**Tekst do przeczytania**
-=-=-

ZIOBRO PRAWYM HALSEM

Sądziłem, że Zbigniew Ziobro (et consortes) rozumieją, że w Polsce rządzą quasi-media czyli, jak piszą blogerzy, me(r)dia vel me(n)dia. I wiedzą, że dotychczasowe porażki wszystkich rzekomych reformatorów Prawa i Sprawiedliwości odbywały się po tej samej równi pochyłej: najpierw ich wizyta w "niepolskich" gadzinówkach, i efekt – odium i ostracyzm - twardy patriotyczny elektorat od razu traktuje to jako zdradę ideałów konstytuujących wielkość i misję Jarosława Kaczyńskiego. Dlatego wykluczony z PiS-u delikwent natychmiast traci na Prawicy grunt pod nogami, a "przekaziory" - przecież to normalne, bo kierują nimi teraz już jawni zdrajcy - wypluwają takiego kogoś w polityczny niebyt.

-=-=-

**Zadanie 1**
Co, według tekstu o Zbigniewie Ziobrze, twardy patriotyczny elektorat od razu traktuje jako zdradę ideałów?

[Dane do lokalizowania widocznych celów]
-=-=-

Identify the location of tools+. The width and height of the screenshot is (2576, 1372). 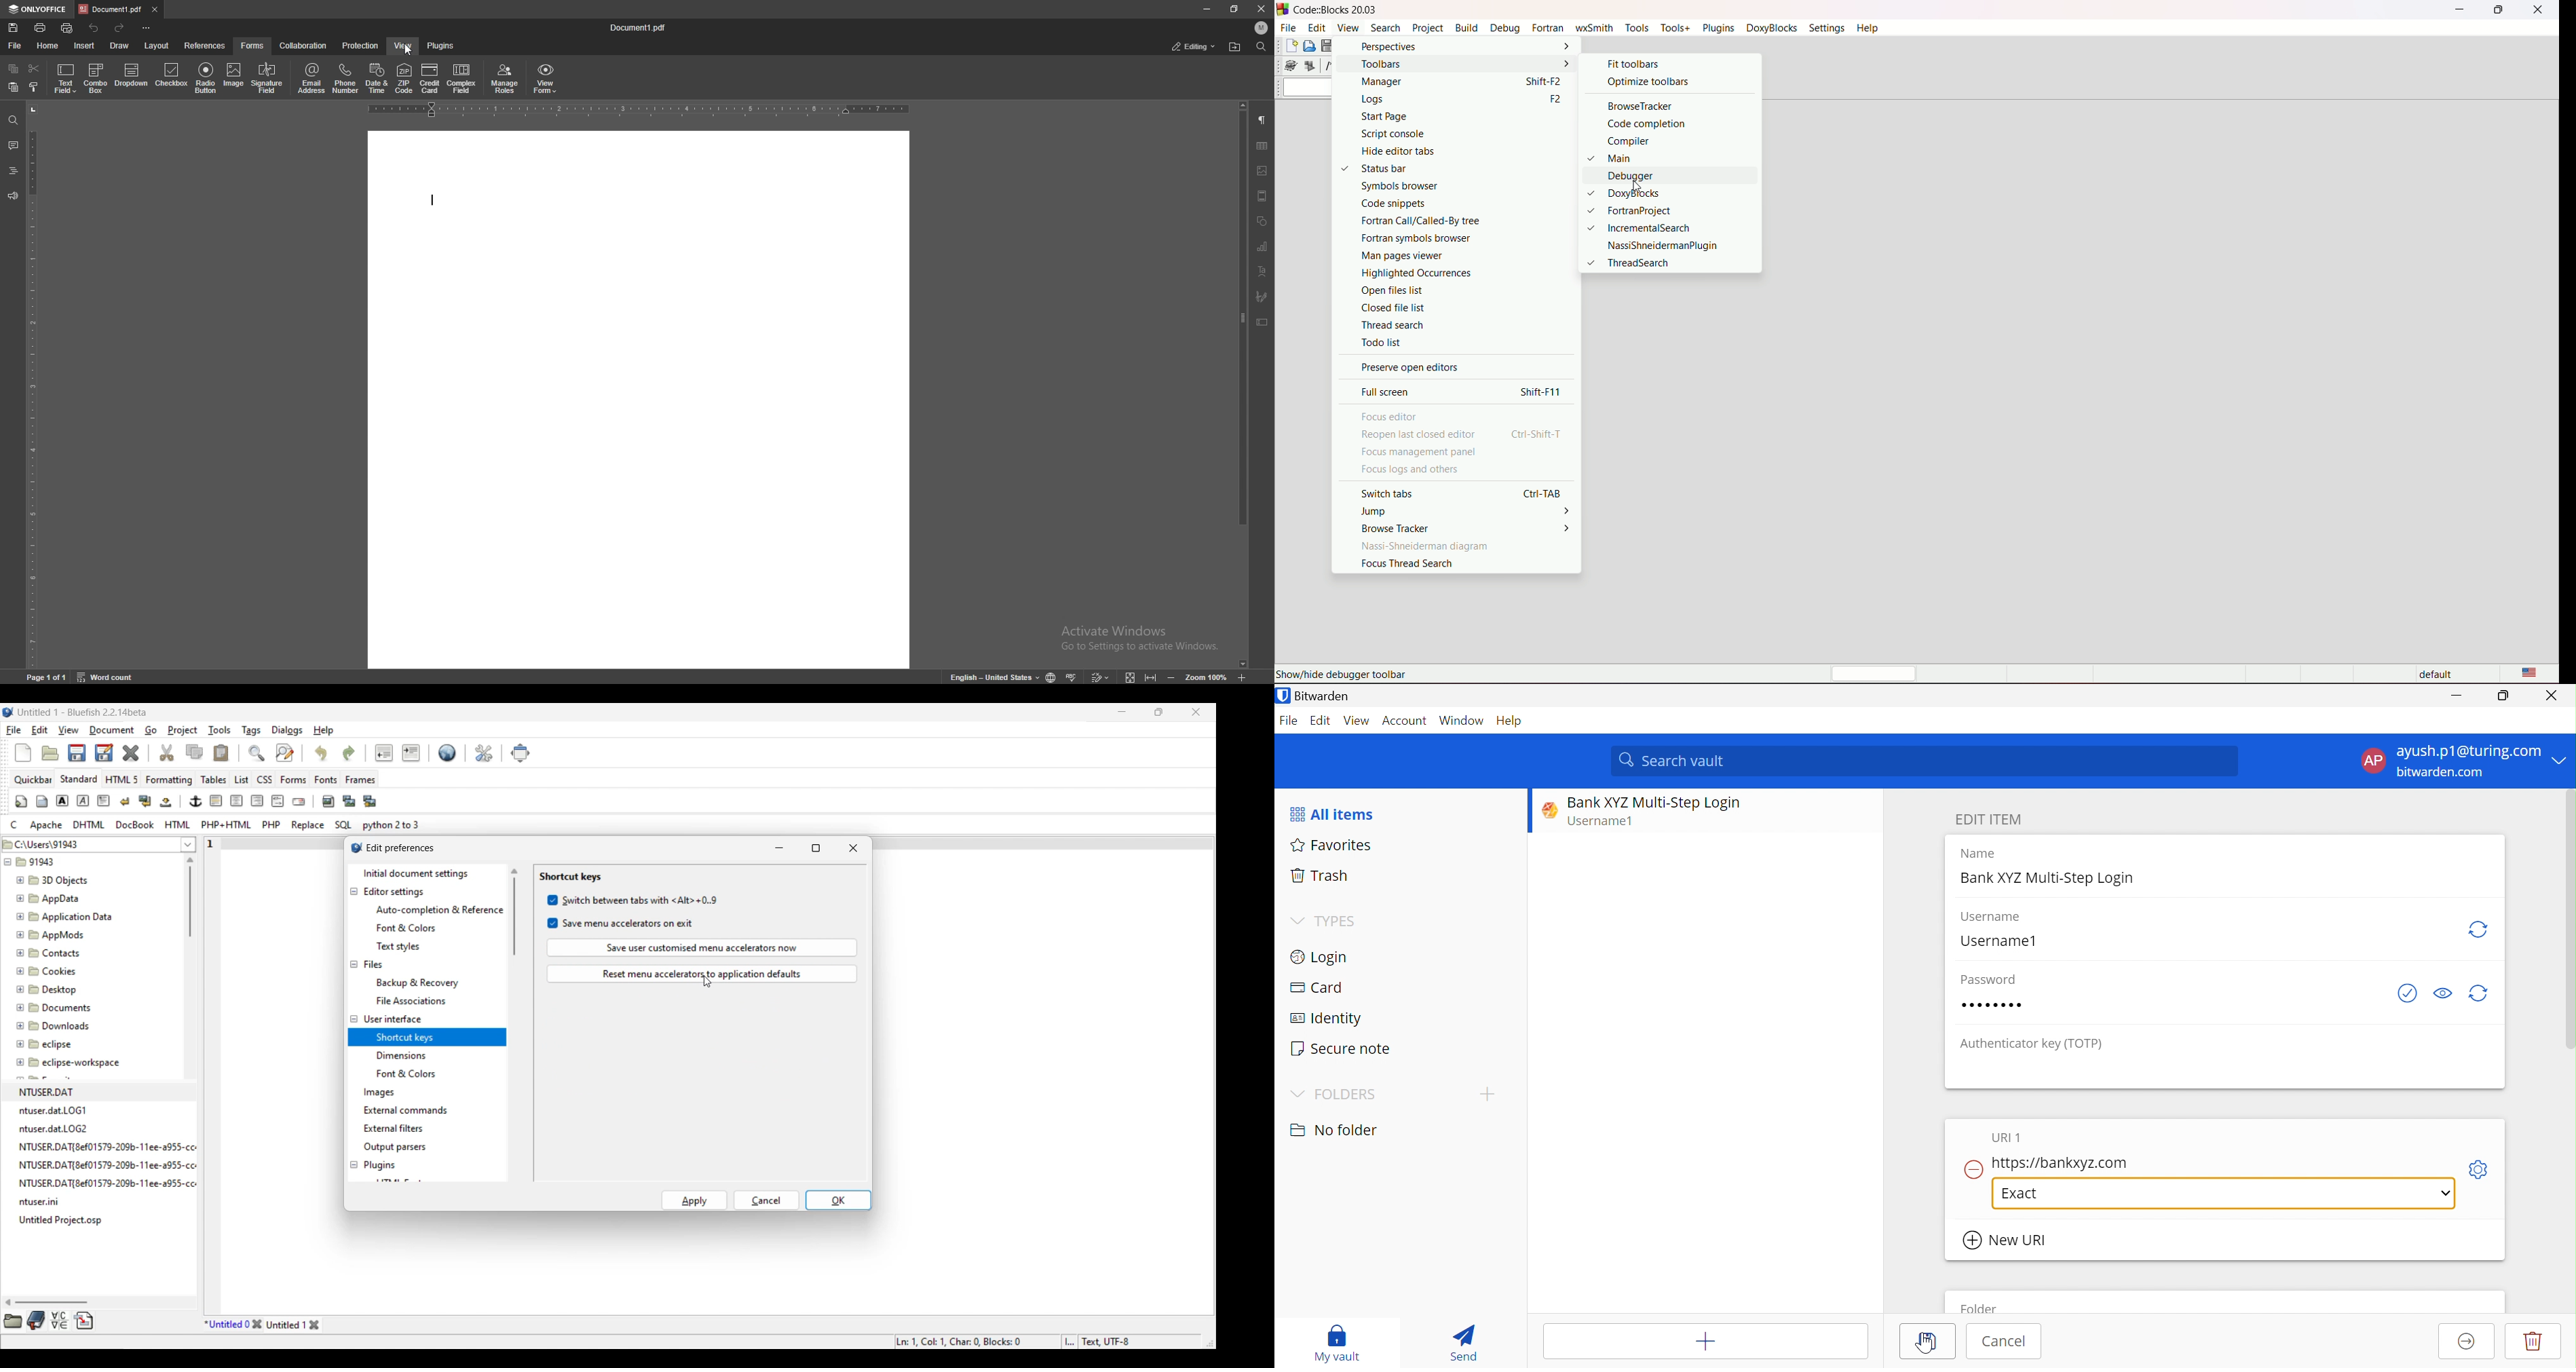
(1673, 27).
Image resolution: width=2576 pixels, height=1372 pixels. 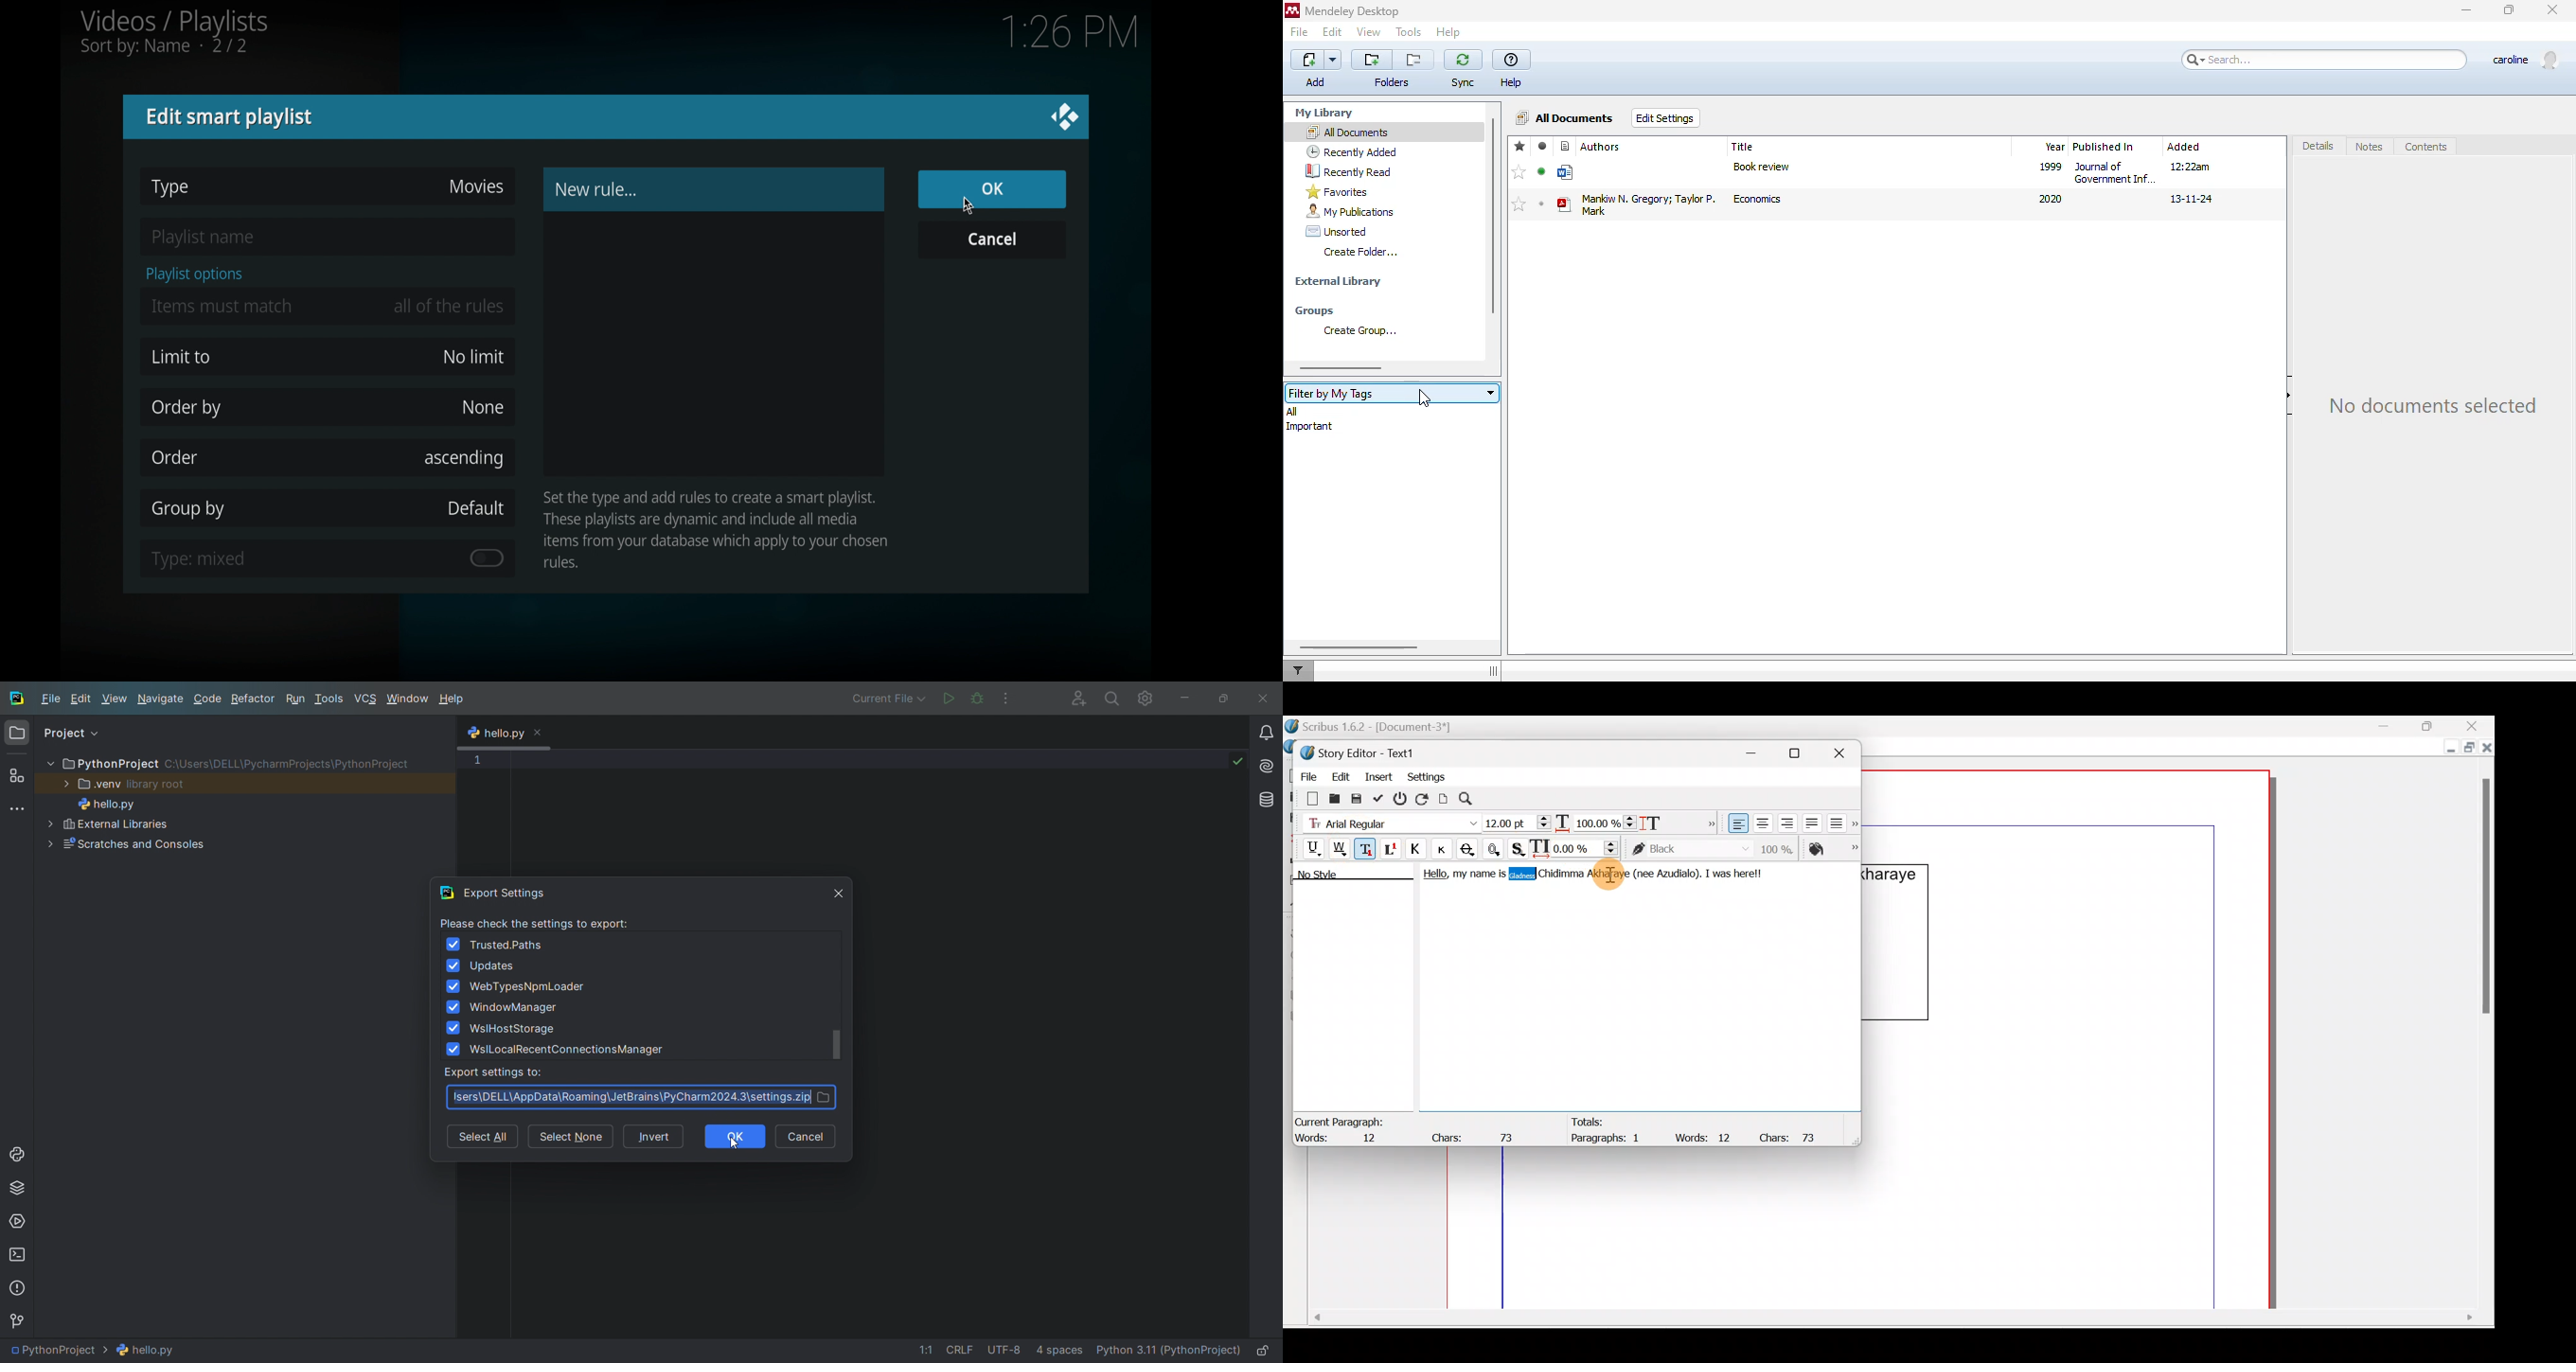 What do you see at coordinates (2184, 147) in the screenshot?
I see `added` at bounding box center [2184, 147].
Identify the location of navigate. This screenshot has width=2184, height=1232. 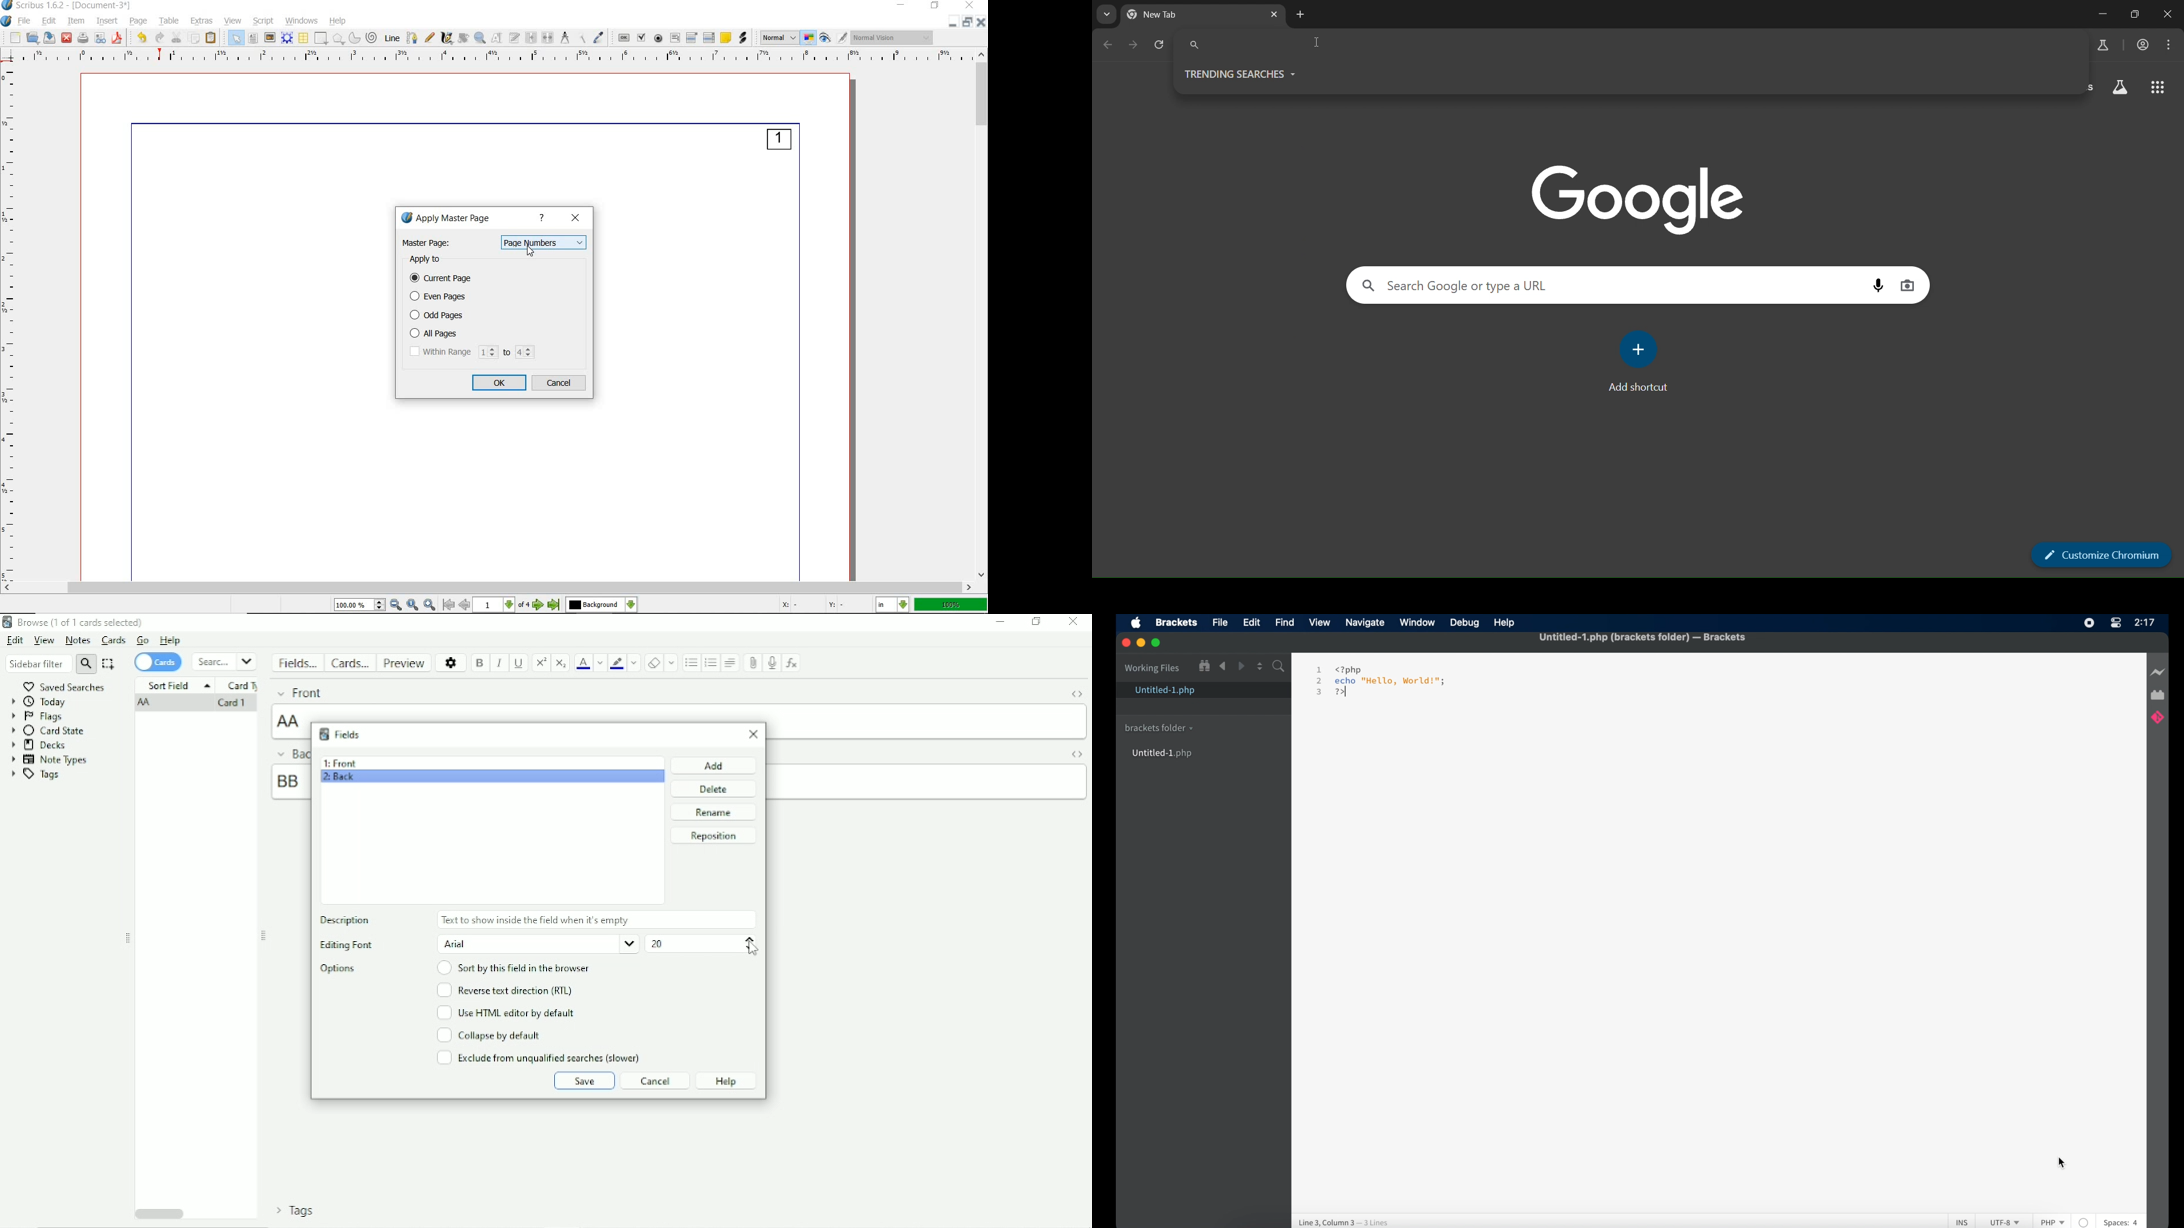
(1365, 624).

-=-=-

**Zadanie 2**
We wpisach zmień „screenshot” na „image” we wszystkim od wiersza z „Identify the location of navigate.” aż do końca wpisów, a resztę zostaw bez zmian. Wypisz tylko ten fragment, bez obrazków.

**Oczekiwana odpowiedź 1**
Wizytę reformatorów PiS w „niepolskich” gadzinówkach.

**Oczekiwana odpowiedź 2**
Identify the location of navigate. This image has width=2184, height=1232. 
(1365, 624).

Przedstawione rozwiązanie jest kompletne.